When you tell Audria something personal — where you live, that your daughter is learning piano, that your friend Bob collects vintage cameras — that's not the same as a generic conversation about the weather. Personal facts deserve to be stored differently: connected to each other, linked to the people and places they belong to, ready to be reasoned over — not just keyword-matched.
How It Works
- Facts about your life — relationships, preferences, locations — stored as a connected web of knowledge (knowledge graph).
- Substantive conversations — discussions, ideas, context — stored for retrieval when relevant.
- Idle chatter — discarded. Audria doesn't remember noise.
What This Looks Like as a Knowledge Graph
Why Standard AI Memory Falls Short
Query: "Why is David looking for a piano teacher?"
David never said this explicitly. The answer required connecting: David → has daughter Emma → Emma is learning piano → David mentioned wanting support for Emma's education — across separate conversations.
Audria Memory
"David asked me to look for a piano teacher because he is likely interested in helping his daughter Emma with her education."
Standard RAG
"I don't have enough information from the stored context to answer."
Query: "Who should I talk to if I want to visit Paris?"
Audria Memory
"You could talk to Lila, as she lives in Paris. Her connection to Paris comes from the knowledge graph rather than any specific conversation snippet."
Standard RAG
"You should talk to your neighbor, Lila, if you want to visit Paris."
The difference isn't just retrieval accuracy. It's the difference between a system that finds your words and a system that understands your world. Every conversation makes Audria's model of you more complete. Your data stays on your device. The map Audria builds of your life belongs entirely to you.

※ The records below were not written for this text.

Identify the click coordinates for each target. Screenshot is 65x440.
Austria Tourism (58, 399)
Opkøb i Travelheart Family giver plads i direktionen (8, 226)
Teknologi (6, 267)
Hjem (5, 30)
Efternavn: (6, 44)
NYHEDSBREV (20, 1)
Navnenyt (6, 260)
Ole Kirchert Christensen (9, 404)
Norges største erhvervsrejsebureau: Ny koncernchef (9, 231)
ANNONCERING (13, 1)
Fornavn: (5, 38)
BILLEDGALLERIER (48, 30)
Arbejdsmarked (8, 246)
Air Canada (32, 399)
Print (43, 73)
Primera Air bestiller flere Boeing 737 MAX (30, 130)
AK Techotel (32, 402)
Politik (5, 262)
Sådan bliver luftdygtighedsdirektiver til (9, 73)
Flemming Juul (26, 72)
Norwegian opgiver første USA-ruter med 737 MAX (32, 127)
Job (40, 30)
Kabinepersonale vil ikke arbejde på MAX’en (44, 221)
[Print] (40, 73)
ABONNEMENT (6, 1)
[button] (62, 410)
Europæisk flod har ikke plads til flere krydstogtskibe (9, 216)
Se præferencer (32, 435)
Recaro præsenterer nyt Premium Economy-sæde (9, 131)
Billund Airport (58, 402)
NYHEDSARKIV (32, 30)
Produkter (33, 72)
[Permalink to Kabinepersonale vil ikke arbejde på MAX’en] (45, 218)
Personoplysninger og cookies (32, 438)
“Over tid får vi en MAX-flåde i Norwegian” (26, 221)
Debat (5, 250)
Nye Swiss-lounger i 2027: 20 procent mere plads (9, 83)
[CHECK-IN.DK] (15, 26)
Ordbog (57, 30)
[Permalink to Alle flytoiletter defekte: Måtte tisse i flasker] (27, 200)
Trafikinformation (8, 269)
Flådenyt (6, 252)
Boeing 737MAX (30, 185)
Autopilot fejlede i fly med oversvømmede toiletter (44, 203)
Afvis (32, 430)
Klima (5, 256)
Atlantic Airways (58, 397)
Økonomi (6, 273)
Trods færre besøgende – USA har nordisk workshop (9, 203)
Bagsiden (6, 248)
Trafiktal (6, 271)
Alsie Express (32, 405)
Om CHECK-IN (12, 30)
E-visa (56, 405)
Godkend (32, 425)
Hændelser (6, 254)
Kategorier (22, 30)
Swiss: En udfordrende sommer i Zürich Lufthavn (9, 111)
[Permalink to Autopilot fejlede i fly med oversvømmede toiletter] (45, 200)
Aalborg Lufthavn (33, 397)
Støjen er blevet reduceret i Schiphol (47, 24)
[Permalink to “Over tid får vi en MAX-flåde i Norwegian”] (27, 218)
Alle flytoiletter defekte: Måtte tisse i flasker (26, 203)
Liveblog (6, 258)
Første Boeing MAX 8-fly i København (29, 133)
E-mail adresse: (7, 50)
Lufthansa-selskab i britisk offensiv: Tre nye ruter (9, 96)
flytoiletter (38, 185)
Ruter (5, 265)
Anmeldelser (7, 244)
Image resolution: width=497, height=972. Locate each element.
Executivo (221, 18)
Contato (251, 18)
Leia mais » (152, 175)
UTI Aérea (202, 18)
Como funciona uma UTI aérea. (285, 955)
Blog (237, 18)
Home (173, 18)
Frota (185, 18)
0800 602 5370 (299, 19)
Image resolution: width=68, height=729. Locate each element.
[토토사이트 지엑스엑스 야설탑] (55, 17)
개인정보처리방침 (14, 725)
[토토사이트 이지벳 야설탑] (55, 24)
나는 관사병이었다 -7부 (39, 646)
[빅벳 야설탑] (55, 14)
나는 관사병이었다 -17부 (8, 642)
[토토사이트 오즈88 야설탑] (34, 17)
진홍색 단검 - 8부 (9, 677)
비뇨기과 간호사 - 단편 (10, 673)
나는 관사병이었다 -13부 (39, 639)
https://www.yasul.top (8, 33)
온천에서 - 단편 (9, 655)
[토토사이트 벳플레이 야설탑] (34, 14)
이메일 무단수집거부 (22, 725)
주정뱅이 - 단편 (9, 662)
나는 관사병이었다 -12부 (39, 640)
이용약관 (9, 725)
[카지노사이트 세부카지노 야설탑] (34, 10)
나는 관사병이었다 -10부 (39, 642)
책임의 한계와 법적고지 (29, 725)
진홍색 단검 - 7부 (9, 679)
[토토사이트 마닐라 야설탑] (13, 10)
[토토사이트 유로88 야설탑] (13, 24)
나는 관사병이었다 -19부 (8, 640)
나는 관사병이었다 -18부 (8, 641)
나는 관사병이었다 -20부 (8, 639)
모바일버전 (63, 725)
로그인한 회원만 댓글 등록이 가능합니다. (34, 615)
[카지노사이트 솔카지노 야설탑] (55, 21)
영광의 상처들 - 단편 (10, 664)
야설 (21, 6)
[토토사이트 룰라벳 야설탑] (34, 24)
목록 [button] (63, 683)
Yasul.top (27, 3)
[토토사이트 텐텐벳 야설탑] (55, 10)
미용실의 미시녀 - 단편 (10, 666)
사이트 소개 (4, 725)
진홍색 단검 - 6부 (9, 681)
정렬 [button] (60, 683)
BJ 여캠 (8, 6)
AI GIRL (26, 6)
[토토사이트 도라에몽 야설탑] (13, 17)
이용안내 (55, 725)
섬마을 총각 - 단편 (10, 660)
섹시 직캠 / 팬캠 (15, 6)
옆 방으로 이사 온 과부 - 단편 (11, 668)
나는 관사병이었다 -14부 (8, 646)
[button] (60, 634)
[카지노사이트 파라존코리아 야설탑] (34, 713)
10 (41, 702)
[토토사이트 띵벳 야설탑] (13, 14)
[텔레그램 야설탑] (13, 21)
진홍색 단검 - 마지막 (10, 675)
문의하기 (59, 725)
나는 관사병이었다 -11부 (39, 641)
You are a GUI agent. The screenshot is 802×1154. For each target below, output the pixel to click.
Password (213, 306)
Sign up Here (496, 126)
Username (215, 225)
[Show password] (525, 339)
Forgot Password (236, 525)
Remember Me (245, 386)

Speech to Text: The Front Door
Every interaction with Audria begins with your voice. So the speech-to-text layer can't be an afterthought.
speed
accuracy
dependency
100 seconds of audio transcribed in 1 second. Accuracy comparable to OpenAI's Whisper Large v3 — the gold standard for speech recognition — matched entirely on-device. Zero network dependency, works in airplane mode, costs nothing per minute.
Unit Economics
Running AI on-device isn't just a privacy story. It's a business fundamentals story. Every competitor running everything through the cloud pays for every second of every conversation. Our hybrid architecture — NPU for everything we can run locally, cloud only where it genuinely adds capability — results in 90% better unit economics than a cloud-first approach.
As mobile chips improve and models get more efficient, the on-device share of that equation only grows. We're building Audria to ride that curve — and what we've demonstrated today, on a single iPhone 16e in airplane mode, is only the beginning of what's possible on the device already in your pocket.